Case Study: Rate Limiter¶

A rate limiter controls the number of requests a user/client can make within a time window. Protects against abuse, DDoS, and ensures fair usage. Common algorithms: Token Bucket (most popular — smooth traffic), Sliding Window (precise), Fixed Window (simple but bursty at edges). Typically implemented at the API Gateway layer using Redis for distributed counting.

System Design¶

Step 1: Requirements

Functional: - Limit requests per user/IP/API key - Configurable rules (e.g., 100 req/min, 1000 req/hour) - Return 429 (Too Many Requests) when exceeded - Include rate limit headers in response

Non-Functional: - Low latency (must not slow down requests) - Distributed (works across multiple servers) - Fault-tolerant (if limiter fails, allow traffic)

Step 2: Algorithms

Token Bucket:

Bucket: max capacity = 10 tokens
Refill rate = 1 token/second

Request arrives:
  tokens > 0? → Allow, decrement
  tokens = 0? → Reject (429)

✅ Smooth traffic, allows bursts up to bucket size ✅ Simple, configurable

Sliding Window Log:

Store timestamp of each request in sorted set
On request: remove entries older than window
Count remaining: < limit → allow, else reject

✅ Precise. ❌ Memory-heavy (stores all timestamps).

Fixed Window Counter:

Window: 1 minute (e.g., 12:00-12:01)
Counter per window: increment on each request
Counter >= limit → reject

✅ Simple. ❌ Burst at window edges (200 req at 12:00:59 + 200 at 12:01:00).

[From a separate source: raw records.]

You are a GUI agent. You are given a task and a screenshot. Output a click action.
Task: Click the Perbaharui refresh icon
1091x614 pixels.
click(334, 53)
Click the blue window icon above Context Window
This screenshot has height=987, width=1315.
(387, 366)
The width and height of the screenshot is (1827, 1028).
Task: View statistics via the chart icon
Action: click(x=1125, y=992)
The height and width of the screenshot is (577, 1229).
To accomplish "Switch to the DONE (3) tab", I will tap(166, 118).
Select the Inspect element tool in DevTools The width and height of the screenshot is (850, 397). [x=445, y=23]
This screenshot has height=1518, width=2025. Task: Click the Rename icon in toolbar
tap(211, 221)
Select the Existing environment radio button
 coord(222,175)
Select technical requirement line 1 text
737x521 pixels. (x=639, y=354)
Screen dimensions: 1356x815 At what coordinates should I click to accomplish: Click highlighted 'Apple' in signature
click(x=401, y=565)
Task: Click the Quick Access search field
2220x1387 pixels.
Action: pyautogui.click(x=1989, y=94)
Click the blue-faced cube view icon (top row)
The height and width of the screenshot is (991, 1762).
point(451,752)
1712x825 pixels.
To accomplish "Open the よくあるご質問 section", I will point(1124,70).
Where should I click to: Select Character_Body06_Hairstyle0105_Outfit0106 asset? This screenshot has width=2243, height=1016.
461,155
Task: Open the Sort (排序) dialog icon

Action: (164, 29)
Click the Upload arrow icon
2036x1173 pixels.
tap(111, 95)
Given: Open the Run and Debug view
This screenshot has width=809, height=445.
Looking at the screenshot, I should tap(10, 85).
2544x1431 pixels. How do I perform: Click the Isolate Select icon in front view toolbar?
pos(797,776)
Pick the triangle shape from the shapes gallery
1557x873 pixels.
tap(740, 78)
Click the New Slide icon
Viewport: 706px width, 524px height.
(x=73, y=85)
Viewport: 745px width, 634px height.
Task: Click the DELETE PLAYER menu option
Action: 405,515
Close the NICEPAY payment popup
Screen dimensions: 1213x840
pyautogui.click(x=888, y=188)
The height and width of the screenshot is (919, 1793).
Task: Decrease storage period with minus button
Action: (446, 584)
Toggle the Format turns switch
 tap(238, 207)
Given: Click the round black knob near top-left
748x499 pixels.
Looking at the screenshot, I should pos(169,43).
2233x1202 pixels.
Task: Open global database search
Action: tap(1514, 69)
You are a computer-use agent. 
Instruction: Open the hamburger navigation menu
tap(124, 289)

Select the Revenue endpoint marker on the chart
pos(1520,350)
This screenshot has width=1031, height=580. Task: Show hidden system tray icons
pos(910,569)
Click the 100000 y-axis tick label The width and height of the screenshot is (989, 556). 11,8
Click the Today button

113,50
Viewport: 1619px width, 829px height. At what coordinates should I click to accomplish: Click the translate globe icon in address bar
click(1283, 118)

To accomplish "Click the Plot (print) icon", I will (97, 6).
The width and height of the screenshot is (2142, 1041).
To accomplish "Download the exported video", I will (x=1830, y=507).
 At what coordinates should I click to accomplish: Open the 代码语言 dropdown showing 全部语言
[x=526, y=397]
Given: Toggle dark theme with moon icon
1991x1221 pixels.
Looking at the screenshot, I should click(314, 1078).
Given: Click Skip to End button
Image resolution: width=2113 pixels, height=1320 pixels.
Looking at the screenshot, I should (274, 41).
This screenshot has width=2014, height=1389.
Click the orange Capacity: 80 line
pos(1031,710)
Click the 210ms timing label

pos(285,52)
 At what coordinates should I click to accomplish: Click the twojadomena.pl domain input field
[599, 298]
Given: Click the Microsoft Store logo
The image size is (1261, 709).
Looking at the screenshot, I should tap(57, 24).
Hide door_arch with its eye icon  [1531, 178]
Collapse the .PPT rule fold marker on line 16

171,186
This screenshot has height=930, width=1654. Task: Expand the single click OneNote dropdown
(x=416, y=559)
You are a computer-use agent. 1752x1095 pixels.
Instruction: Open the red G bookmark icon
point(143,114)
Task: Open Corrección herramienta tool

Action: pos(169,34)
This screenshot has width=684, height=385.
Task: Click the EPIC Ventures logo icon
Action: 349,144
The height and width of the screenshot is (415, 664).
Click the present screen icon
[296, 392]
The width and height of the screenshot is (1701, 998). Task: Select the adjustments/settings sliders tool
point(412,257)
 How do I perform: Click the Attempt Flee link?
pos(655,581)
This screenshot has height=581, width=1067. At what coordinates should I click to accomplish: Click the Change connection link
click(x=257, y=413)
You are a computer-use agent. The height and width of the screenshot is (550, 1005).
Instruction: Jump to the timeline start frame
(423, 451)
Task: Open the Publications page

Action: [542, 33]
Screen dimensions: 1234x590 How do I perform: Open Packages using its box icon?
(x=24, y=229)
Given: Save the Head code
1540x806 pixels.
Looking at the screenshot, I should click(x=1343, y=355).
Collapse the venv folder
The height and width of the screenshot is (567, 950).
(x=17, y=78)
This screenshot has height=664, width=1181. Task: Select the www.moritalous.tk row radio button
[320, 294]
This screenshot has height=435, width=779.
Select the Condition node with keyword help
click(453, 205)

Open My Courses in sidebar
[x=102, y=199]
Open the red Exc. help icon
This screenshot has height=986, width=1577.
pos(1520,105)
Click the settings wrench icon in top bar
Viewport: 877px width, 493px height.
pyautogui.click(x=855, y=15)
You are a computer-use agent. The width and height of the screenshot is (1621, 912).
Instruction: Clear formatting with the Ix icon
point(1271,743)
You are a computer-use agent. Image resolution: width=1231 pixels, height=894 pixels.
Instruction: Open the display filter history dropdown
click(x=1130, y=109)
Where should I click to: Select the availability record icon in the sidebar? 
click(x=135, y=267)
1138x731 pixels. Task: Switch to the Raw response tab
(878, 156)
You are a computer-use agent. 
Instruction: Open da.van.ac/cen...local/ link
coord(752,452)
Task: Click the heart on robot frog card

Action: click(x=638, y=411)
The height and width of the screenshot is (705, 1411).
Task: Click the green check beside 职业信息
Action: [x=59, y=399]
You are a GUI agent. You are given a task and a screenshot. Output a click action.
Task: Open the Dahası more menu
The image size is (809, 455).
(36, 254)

Sliding Window Counter (hybrid):

previous_window_count × overlap% + current_window_count
Approximation of sliding window, low memory

Step 3: Distributed Implementation (Redis)

public boolean isAllowed(String userId) {
    String key = "rate_limit:" + userId;
    long count = redis.incr(key);
    if (count == 1) {
        redis.expire(key, 60);  // 60 second window
    }
    return count <= LIMIT;
}

Token bucket in Redis (Lua script for atomicity):

local tokens = tonumber(redis.call("get", KEYS[1]) or ARGV[2])
local last_refill = tonumber(redis.call("get", KEYS[2]) or ARGV[3])
local now = tonumber(ARGV[3])
local elapsed = now - last_refill
tokens = math.min(ARGV[2], tokens + elapsed * ARGV[4])  -- refill
if tokens >= 1 then
    tokens = tokens - 1
    redis.call("set", KEYS[1], tokens)
    redis.call("set", KEYS[2], now)
    return 1  -- allowed
end
return 0  -- rejected

Step 4: Response Headers

HTTP/1.1 429 Too Many Requests
X-RateLimit-Limit: 100
X-RateLimit-Remaining: 0
X-RateLimit-Reset: 1640995260
Retry-After: 30

Step 5: Where to Place

Client → API Gateway (rate limiter) → Services

API Gateway: Most common, centralized
Middleware: Per-service rate limiting
Client-side: Unreliable (can be bypassed)

Common Follow-up Questions

How do you handle rate limiting in a distributed system?
What happens when the rate limiter (Redis) goes down?
How do you implement different limits for different API tiers?
How would you rate-limit by IP vs by user?
What is the difference between rate limiting and throttling?